**Exercise instructions**
**A)** Summarize the forum thread about the Need for Speed Underground 2 error in two sentences.
**B)** From the rows, output the lines from the line with "Screen dimensions: 799x467" up to and including the line with "the Today radio", leaving the pictures out.

**Source excerpt**
# Error when i run need for speed underground 2



## deepak_vsoni (Mar 24, 2005)

when ever i run need for speed underground 2 i the following error
 speed2.exe has encountered a problem and needs to close. We are sorry for the inconvenience.

when i click for more information about this error click here
 i get a dialog box
 Error Signature
 AppName: speed2.exe AppVer 0.0.0.0 Mod Name: speed2.eexe
 MOdVer:0.0.0.0 Offset:001d24c0
how do i overcome this error


----------



## vysakh (Mar 24, 2005)

does ur system meet the game requirements???
also try reinstalling the game


----------



## bharathbala2003 (Mar 24, 2005)

yes try reinstalling the game.. btw is it a legal copy? cos if its legal i suppose u can also contact EA technical care..


----------



## tushar_novice (Mar 25, 2005)

If you have nvidia 6800 then download the v1.2 patch available at gamespot


----------



## bharathbala2003 (Mar 25, 2005)

now 6800  i dont think any one wld have that so soon in india.. but who knows  btw soni plz let us know ya sys config


----------



## swatkat (Mar 25, 2005)

Which Motherboard and/or Graphics Card you are using? Try updating the Drivers.


----------



## uday_virgo (May 11, 2005)

hey man i tooam having the same prob.
could any one help.
i tried installing the latest patch issued by ea  and it gave the error that
'Missing or invalid registry/INI entry'
after that the patch completes.
but the game still does not start.
could anyone give me the registry entries for the game.i guess may be thats what is causing the problem.


----------



## vignesh (May 11, 2005)

Looks like yours is a pirated copy.


----------



## uday_virgo (May 12, 2005)

yes i am having  a pirated one   but there should be one solution


----------



## abhinavchadda (May 13, 2005)

even i face the same problem but doesn't happen always....it happens some times ...but is really frustrating....i copied it on to my friends comp(The same source)but it was working fine...hey by any chance do u have an AMD...


----------



## domin8r (May 13, 2005)

Our friends here seem to be using a pirated copy of the game, obviously. But there is a registry key that is being checked when the patch runs. The demi-gods at Digit prohibit me to leak this key, so the option is to get a legal copy of the game.


----------

**Given entries**
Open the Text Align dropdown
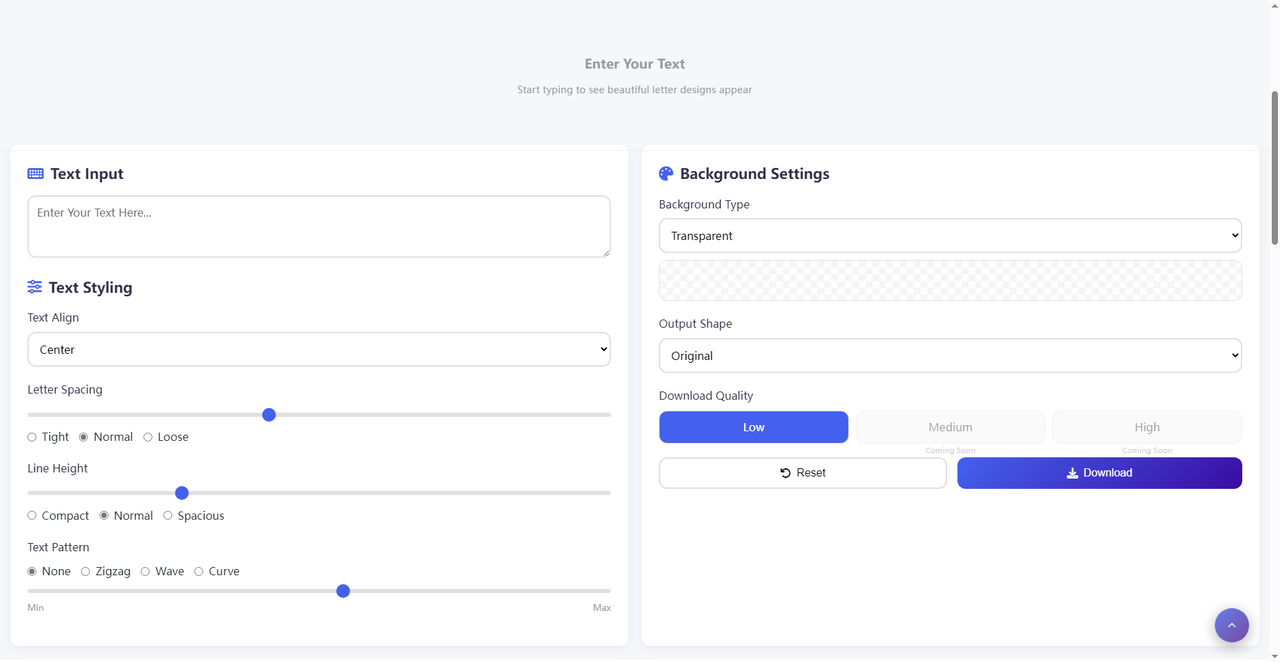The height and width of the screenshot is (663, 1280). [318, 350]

==

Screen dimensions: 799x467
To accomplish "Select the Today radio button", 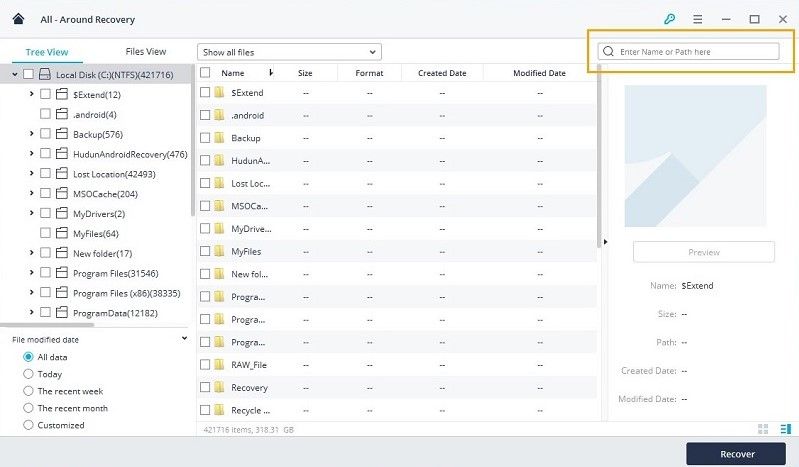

...

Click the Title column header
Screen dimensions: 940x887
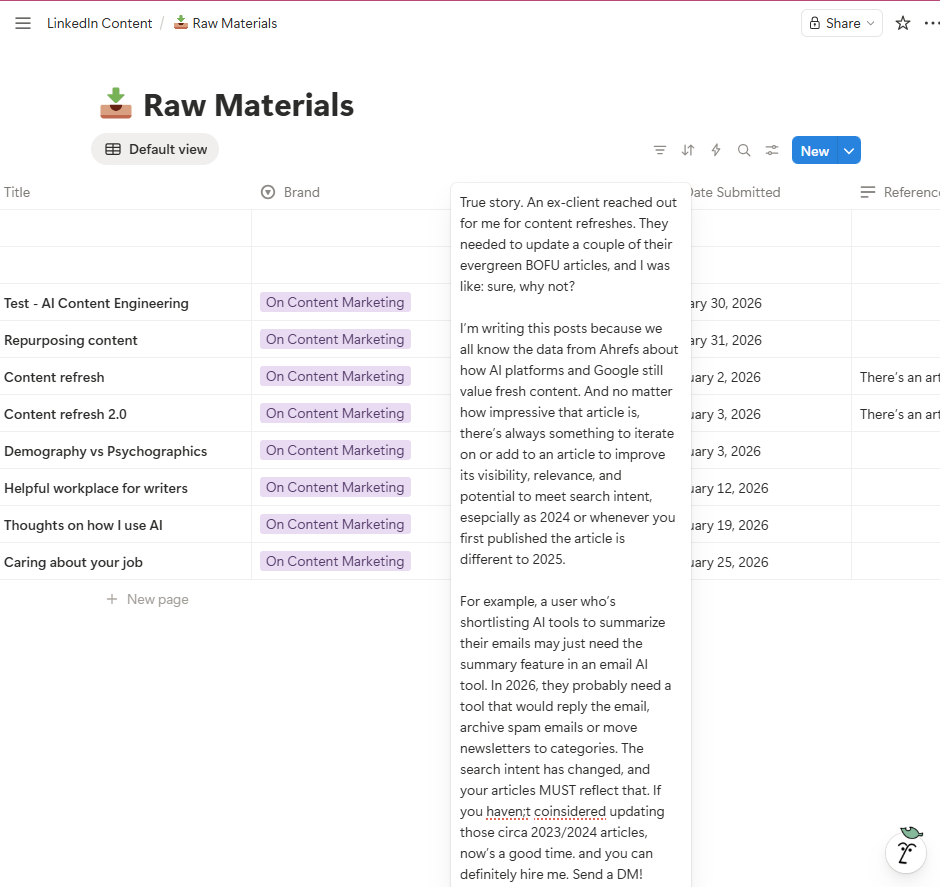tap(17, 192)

**Responses to the exercise**
**A)** A poster reports that running Need for Speed Underground 2 brings up an error saying speed2.exe has encountered a problem and needs to close, and asks how to overcome it. Replies suggest checking the game requirements, reinstalling, updating drivers, or getting the v1.2 patch for an nvidia 6800; later posters with the same problem have pirated copies, and one says the patch checks a registry key that he may not leak, so the option is a legal copy.

**B)**
Screen dimensions: 799x467
To accomplish "Select the Today radio button", 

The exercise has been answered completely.